A 6.30, on se met au travail. Koup kann, netoy kann. Le travail est exténuant ; il se fait sous le soleil brûlant ou la pluie. Mais on ne se plaint pas, on aime ce qu’on fait. On se sent vivant, on se sent utile. D’ailleurs, sur un ton fier, Krishna m’apprend qu’il ne prenait presque jamais de congé :
« Work is worship (rires). J’aimais travailler. Au début, on gagnait Rs. 17 par jour. Au fil du temps ça a augmenté. Ce n’était pas beaucoup mais c’était suffisant. »
Il paie toujours ses factures à l’heure ; jamais n’est-il arrivé qu’ils doivent vivre dans le noir parce que la facture d’électricité n’avait pas était payée. Vers 1980, ils déménagent pour habiter à Nouvelle France. Au début, ils habitent une petite maison en tôle. Puis, ils décident de l’agrandir. Par eux-mêmes.
« J’avais un bon patron.
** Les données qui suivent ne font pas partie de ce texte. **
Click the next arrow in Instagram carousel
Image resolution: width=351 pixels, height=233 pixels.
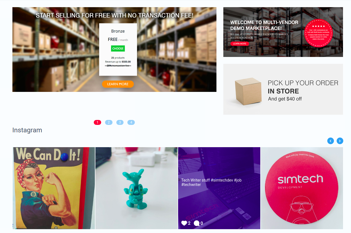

Il nous encourageait à faire autre chose que couper de la canne à sucre. On devait entasser des rochers, fabriquer des bordures, des murs… Il m’a encouragé à apprendre. Donc je suis devenu maçon aussi. Monn ranz mo lakaz moem, blok par blok. Madam ti pe donn mwa cima, mo ti pe poz blok. Mason inn vini zis pu krepisaz ek koul dall »
Cette maison, ils l’ont bâti lorsqu’il sortait du travail. Aujourd’hui, ils habitent toujours la même maison. Un laboureur qui est maçon mais aussi soudeur. Parce qu’il termine le travail vers 14 heures, l’après-midi, il assiste son frère qui est soudeur. Il apprend et il se met, lui aussi, à fabriquer des portails et fenêtres en métal. Comment s’ennuyer alors qu’il y a tant de choses à faire, à apprendre ?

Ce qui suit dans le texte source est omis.